#### Exercise requirements:
Rewrite the lines from the one containing "Where should I click to: Collapse" through the one containing "coord(158,223)", changing "toolbar" to "menu bar" and leaving everything else as it is.

#### Exercise input:
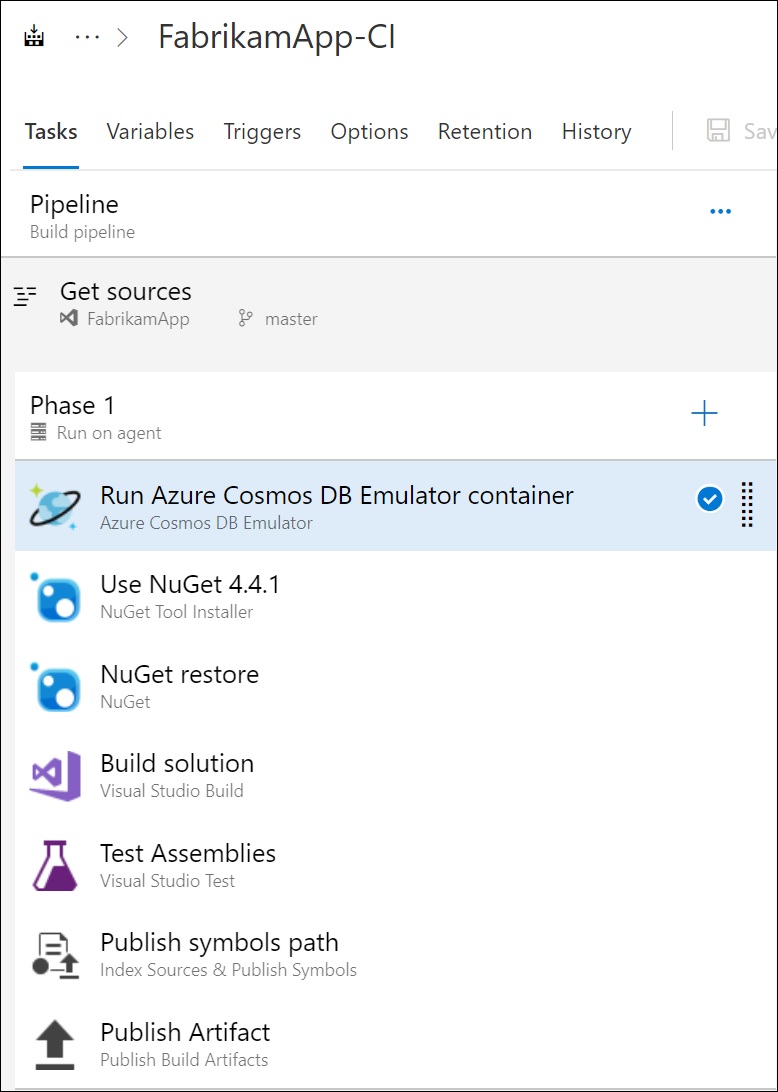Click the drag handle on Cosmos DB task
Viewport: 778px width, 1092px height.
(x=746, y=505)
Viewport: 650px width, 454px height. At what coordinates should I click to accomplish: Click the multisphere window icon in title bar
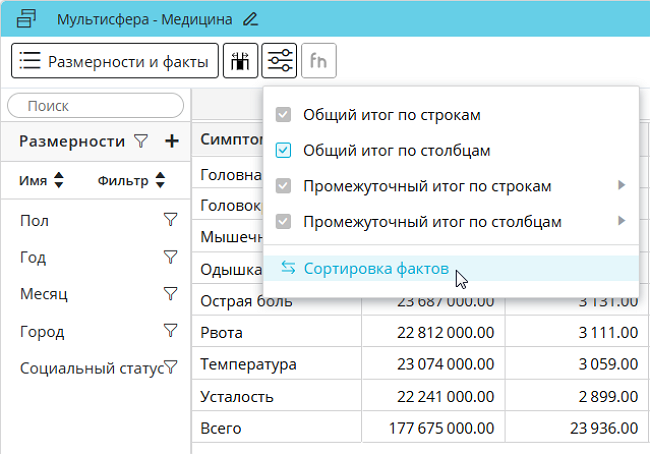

--

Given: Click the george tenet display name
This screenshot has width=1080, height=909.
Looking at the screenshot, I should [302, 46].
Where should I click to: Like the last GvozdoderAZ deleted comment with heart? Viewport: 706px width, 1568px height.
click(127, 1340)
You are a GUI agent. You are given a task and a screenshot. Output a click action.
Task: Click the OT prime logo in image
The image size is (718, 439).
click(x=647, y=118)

--

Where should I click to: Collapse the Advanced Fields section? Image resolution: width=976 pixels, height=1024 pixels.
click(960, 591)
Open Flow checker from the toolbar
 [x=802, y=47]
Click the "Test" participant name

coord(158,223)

#### Correct response:
Where should I click to: Collapse the Advanced Fields section? Image resolution: width=976 pixels, height=1024 pixels.
click(960, 591)
Open Flow checker from the menu bar
 [x=802, y=47]
Click the "Test" participant name

coord(158,223)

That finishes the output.